The lines you should transcribe are those from the one containing "Where should I click to: Open the notifications" to the end of the listing below, exactly, with pictures left out.
┄┄┄┄┄┄┄┄┄┄┄┄┄┄┄┄┄┄┄┄
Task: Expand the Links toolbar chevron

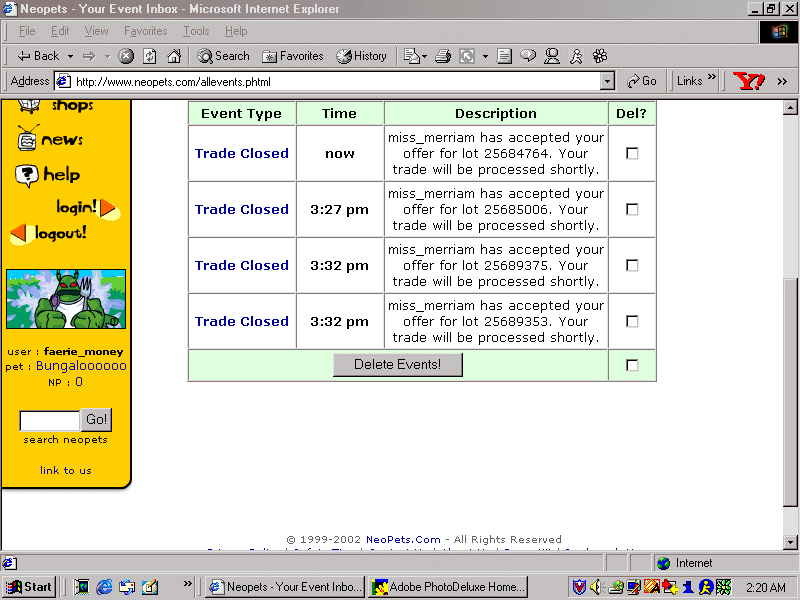Action: click(712, 80)
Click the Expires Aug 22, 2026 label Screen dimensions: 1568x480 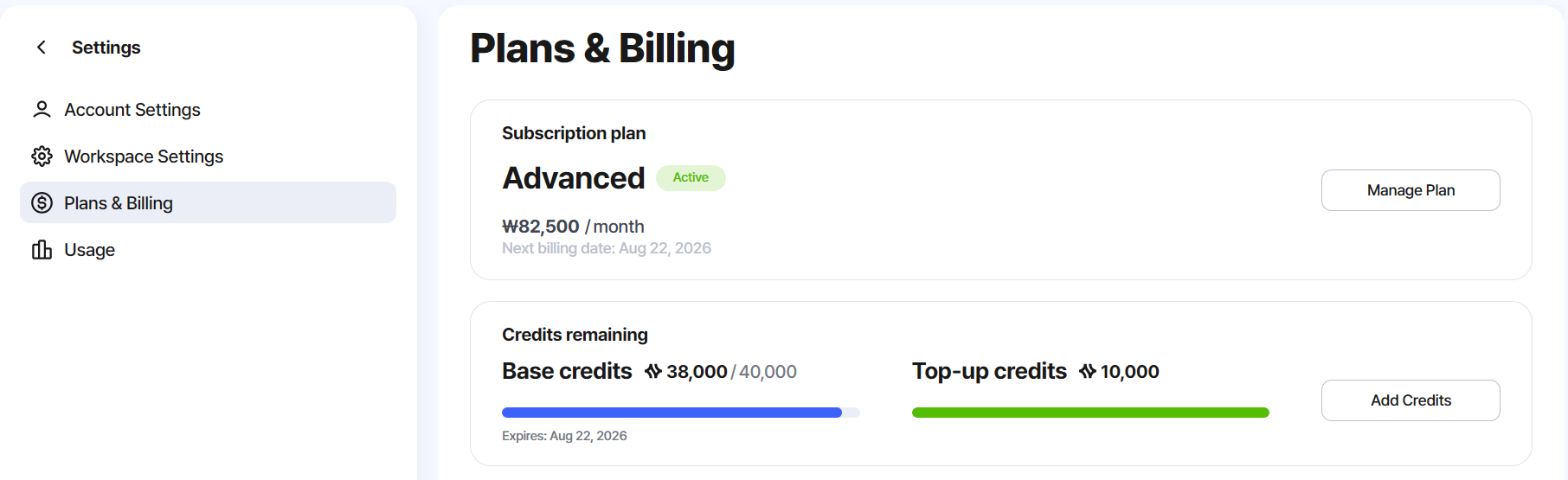pos(564,436)
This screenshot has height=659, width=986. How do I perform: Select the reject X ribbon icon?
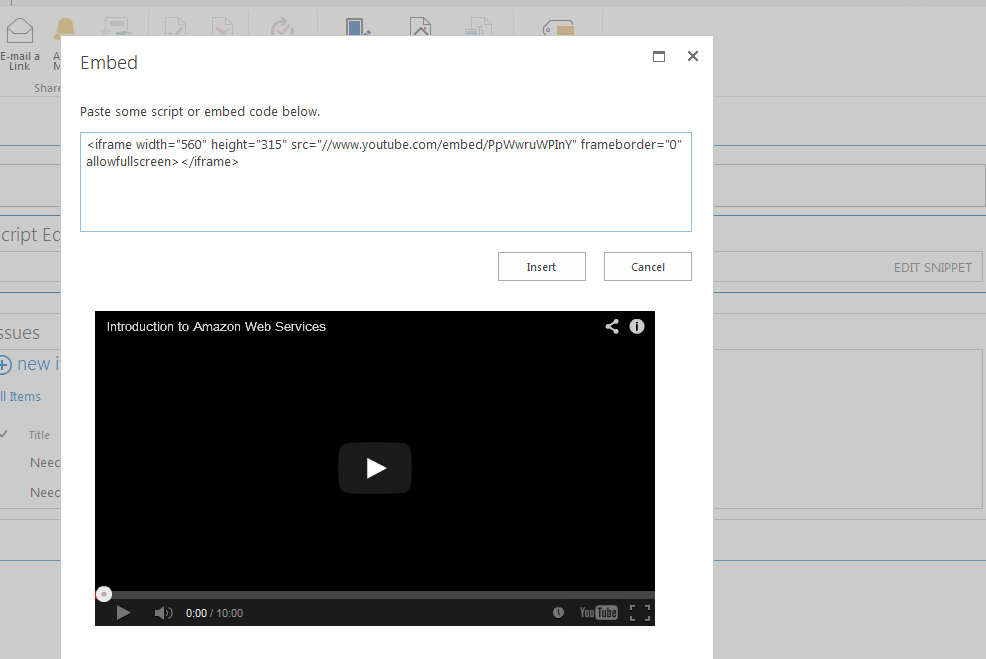[224, 27]
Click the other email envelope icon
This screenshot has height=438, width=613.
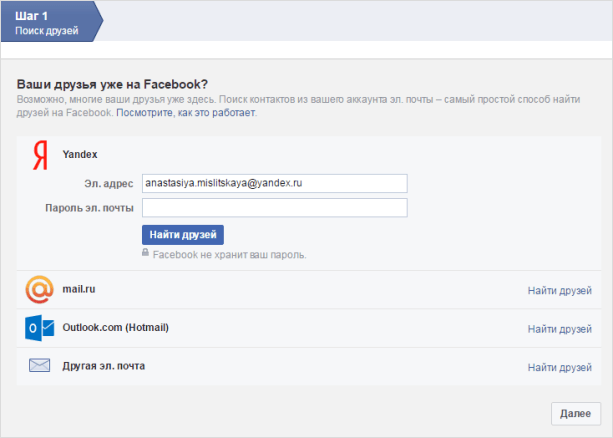coord(39,366)
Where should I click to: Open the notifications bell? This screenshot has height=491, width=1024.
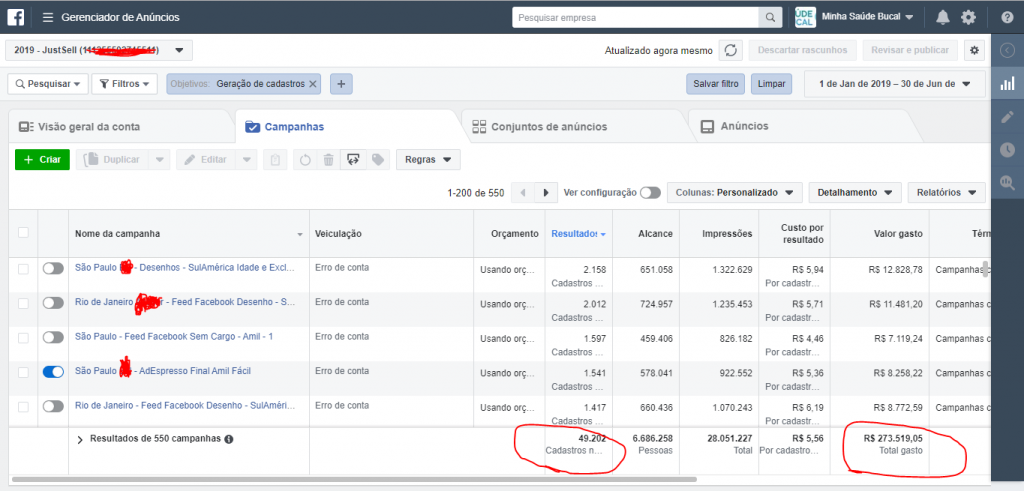pyautogui.click(x=943, y=17)
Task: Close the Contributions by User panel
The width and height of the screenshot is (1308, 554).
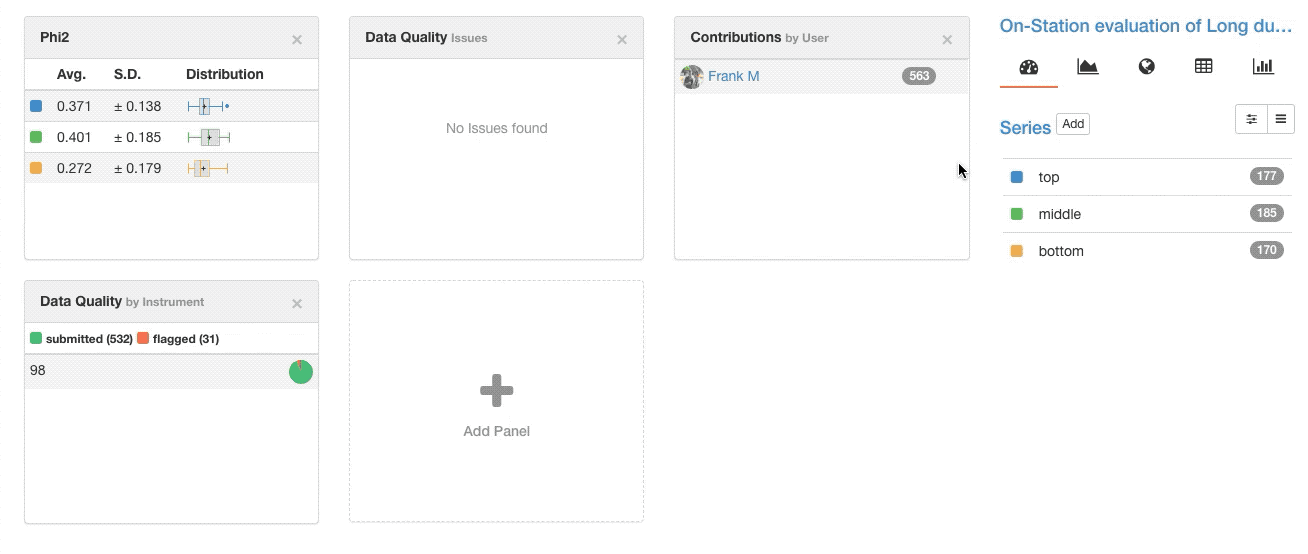Action: pyautogui.click(x=947, y=40)
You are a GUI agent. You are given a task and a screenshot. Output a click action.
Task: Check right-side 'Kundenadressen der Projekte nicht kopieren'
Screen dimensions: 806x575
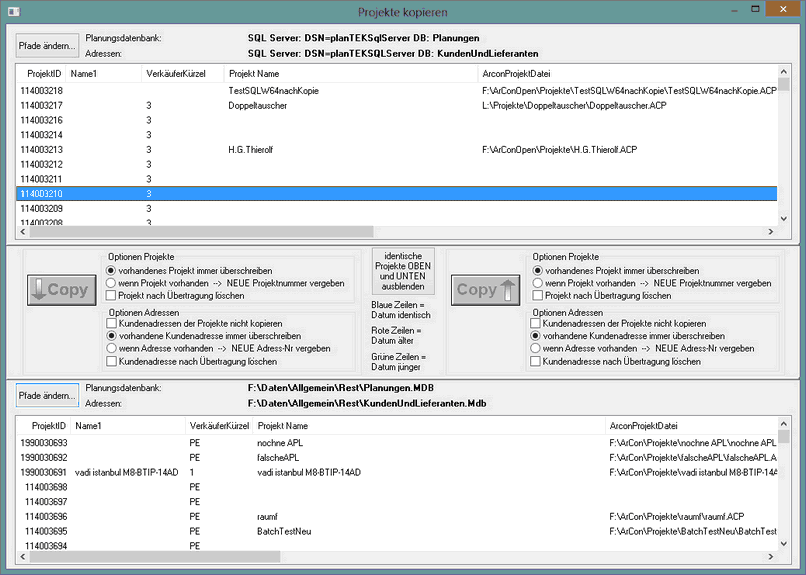(538, 324)
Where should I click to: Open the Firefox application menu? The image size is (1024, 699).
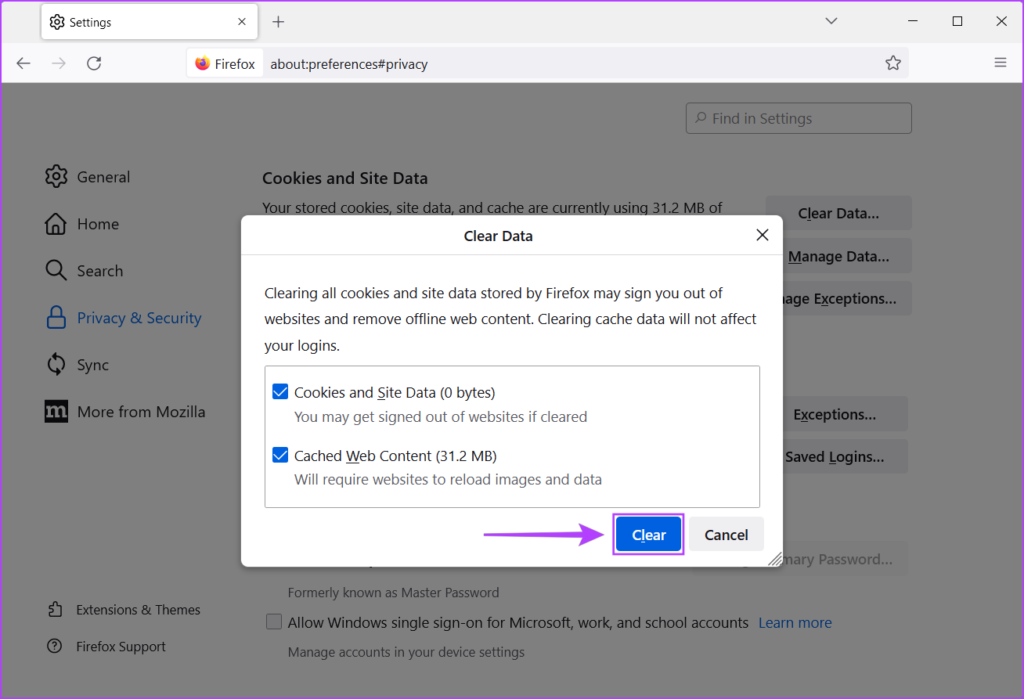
┄┄┄┄┄┄┄┄┄┄┄┄┄┄┄┄┄┄┄┄
_Task output_:
Where should I click to: Open the notifications bell? This screenshot has height=491, width=1024.
pyautogui.click(x=943, y=17)
Task: Close the Contributions by User panel
The width and height of the screenshot is (1308, 554).
Action: pyautogui.click(x=947, y=40)
You are a GUI agent. You are given a task and a screenshot. Output a click action.
Task: Check right-side 'Kundenadressen der Projekte nicht kopieren'
Screen dimensions: 806x575
(538, 324)
Where should I click to: Open the Firefox application menu? The image size is (1024, 699).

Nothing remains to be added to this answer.